Why did Jonah refuse God's call to go to Nineveh? There are two reasons that we might think would cause this choice, yet his actions reveal they were not the motives for his disobedience. First, we might imagine that he had some religious scruples about living among Gentiles – yet he did not because his response was to try and go and do so in Tarshish. Second, we might imagine that his disobedience was connected to a loss of faith in God, yet it is clear from his words to the sailors that he still believed in God: ‘I am a Hebrew, and I fear the Lord, the God of heaven, who made the sea and the dry land’ (1:9).

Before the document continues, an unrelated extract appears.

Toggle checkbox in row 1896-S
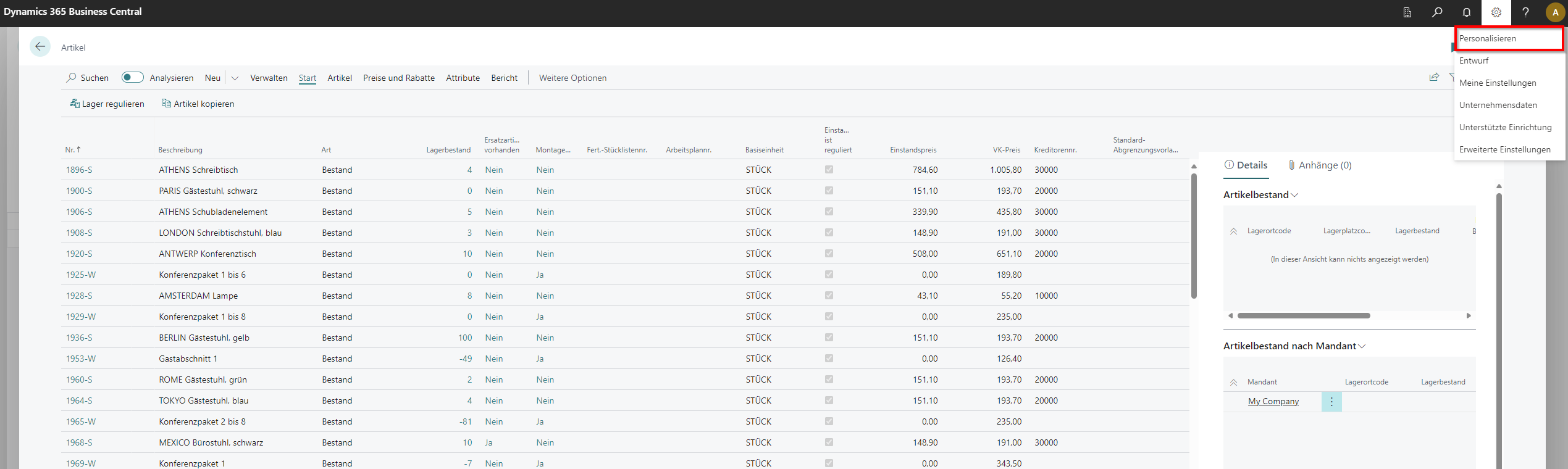Image resolution: width=1568 pixels, height=469 pixels. 829,170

Instead, Jonah’s refusal was connected to the objects of God’s mercy, the citizens of Nineveh. Why was he so opposed to them? His opposition may have been based on national pride; Assyria was the power that could prevent the continued rise of Israel.
We also know that within a few decades, the Assyrian armies would invade Israel and lead her into captivity. Of course, this does not mean that Jonah knew that this would happen. Yet his response to God’s demands indicates that he strongly disapproved of what God was asking him to do. His disapproval was so strong that he was prepared to resign as God’s spokesman, not only to the Assyrians but even to the Israelites, which is why he was prepared to leave his home country.
Indeed, his sense of displeasure with God was so strong that he was prepared to die rather than complete it. I suspect that if he had told the captain to turn the boat round and sail for Joppa, the storm would have ceased. But Jonah did not want to go back to Joppa if it meant bringing God’s message to the people of Nineveh.
Have you ever disapproved in your heart, or even verbally, of God’s dealings with you? I’m sure most Christians have, particularly when things have not worked out as expected. God’s treatment of us can be very demanding and the thought can rise in our hearts that he has got it wrong. Jonah has a message for us if we are in such a confused state.